A Canadian colleague of mine became so enraged over my “Oh Canada” post that I was actually reported to the higher ups! I’m not kidding. It actually took several phone calls to convince my own supervisor that it was all tongue in cheek and written specifically to take a jab at my plethora of Canadian friends. Sheesh. I love the internet, but I keep forgetting that sarcasm doesn’t translate very easily in the written word.

For decades it’s been cool…no, downright SHEIK to be a fan of the lovable loser, i.e. the Cubs or Redsox. My question is this; when does it become cool to be a fan of the Pittsburgh Pirates? They’ve completely sucked for nearly fifteen years with absolutely no hope of getting better on the horizon. Am I cool or what?

I’ve never wanted to see the U.S. boycott an Olympics more than I do right now. Throw the UK in there too. The truth is that China should have never been granted the Olympics. I don’t know what the Olympic committee was thinking. And, for those not paying attention, it isn’t just about Tibet. China is notorious for human rights violations. Tibet just happens to be the one group of people, whose rights China violates, that they can’t keep quiet. Honestly, we’ve invaded countries for much less than China is getting away with. Have some courage politicians. Step up, do the right thing, and send a message, not only to China, but to the committee who thought it was ok to send the Olympics to China.

Today, while visiting one of our churches in London, a car alarm went off outside. It went off forever. It was as if the world was announcing the fact that they were, in fact, outside, and challenging us to get out of our bubble and to come out where they were.
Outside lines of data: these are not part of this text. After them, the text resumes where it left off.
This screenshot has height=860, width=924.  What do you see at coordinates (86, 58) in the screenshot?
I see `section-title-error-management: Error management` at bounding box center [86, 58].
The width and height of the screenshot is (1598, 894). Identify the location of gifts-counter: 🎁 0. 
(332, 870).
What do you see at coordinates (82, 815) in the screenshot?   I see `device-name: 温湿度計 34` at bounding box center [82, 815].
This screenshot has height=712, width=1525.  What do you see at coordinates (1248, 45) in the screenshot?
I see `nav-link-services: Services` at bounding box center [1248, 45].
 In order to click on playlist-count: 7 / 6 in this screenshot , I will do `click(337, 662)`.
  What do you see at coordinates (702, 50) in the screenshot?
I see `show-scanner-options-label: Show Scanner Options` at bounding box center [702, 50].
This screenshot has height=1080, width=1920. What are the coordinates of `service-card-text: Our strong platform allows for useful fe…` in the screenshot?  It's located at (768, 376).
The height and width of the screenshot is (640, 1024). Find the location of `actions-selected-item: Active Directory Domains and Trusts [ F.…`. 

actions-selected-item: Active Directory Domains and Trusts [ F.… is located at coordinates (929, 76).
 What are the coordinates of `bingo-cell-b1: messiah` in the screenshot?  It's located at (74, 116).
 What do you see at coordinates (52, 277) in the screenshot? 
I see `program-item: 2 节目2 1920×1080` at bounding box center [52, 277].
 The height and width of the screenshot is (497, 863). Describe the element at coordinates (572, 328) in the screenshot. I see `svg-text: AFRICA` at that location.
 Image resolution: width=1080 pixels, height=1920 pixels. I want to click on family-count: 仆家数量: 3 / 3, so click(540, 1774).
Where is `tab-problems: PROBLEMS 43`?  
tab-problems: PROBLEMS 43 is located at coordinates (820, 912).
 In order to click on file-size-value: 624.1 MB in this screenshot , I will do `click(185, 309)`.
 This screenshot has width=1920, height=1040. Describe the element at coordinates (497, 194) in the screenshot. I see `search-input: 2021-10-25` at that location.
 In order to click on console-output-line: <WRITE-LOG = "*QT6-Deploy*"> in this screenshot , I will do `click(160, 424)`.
We tried to pray through it, but were absolutely distracted. As always, those doses of reality always make a church service seem a little more real to me.

The countdown has begun to what my household is referring to as the Epic Fritssanic Adventure. “Fritssanic stands for France, Italy, Swittzerland, and Germany. In two weeks we leave for a European road trip which will have us taking a train from London to Dover, a ferry from Dover to Calais, and then a car from Calais to Florence. On the way there we’ll drive across France, making a two day stop in Geneva, and then finally arriving in Florence, Italy where we’ll spend a week taking in sights like Venice, Pompeii and, of course, Florence. On the way back we’ll take a Northern route which will take us through Switzerland and Germany. I don’t know what I’m most excited about, the time off, eating Italian food for a week, seeing Switzerland and Germany, or simply the opportunity to drive. I desperately miss driving.

I guess that’s about it for now. I’ve actually been writing these random thoughts out over the course of this weekend. I just sat down to finish this up and ran across another story of Tibet and the Chinese crackdown. What a bunch of evil bullies.